■ **EXERCISE REQUIREMENTS**
Only lines containing the string "right" belong in the answer; copy all of them from the entries.

■ **GIVEN ENTRIES**
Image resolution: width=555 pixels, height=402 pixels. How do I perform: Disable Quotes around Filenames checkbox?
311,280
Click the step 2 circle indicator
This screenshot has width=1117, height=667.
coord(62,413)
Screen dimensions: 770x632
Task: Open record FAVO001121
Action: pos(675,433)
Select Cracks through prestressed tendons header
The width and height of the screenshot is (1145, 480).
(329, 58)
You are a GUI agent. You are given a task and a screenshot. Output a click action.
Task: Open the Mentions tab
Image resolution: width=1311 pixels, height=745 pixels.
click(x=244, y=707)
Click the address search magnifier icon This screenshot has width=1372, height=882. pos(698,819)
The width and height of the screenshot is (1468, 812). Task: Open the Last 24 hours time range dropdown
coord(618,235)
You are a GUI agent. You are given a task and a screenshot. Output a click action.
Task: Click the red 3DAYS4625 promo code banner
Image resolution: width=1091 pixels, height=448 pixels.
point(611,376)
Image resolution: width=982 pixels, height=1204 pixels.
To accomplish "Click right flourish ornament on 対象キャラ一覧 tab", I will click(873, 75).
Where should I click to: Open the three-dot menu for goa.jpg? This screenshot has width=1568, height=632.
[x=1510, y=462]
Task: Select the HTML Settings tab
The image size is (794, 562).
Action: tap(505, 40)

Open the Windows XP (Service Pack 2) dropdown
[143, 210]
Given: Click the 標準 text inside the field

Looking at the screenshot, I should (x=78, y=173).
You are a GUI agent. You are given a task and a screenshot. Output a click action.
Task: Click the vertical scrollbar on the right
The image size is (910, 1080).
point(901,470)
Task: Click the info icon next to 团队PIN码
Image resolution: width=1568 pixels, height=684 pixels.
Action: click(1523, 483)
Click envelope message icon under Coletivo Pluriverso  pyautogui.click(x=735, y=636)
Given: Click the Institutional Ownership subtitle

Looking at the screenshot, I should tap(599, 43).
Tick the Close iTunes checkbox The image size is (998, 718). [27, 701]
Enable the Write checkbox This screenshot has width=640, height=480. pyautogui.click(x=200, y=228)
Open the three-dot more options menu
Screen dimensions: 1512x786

■ **COMPLETED TASK**
To accomplish "Click right flourish ornament on 対象キャラ一覧 tab", I will click(873, 75).
Task: Click the vertical scrollbar on the right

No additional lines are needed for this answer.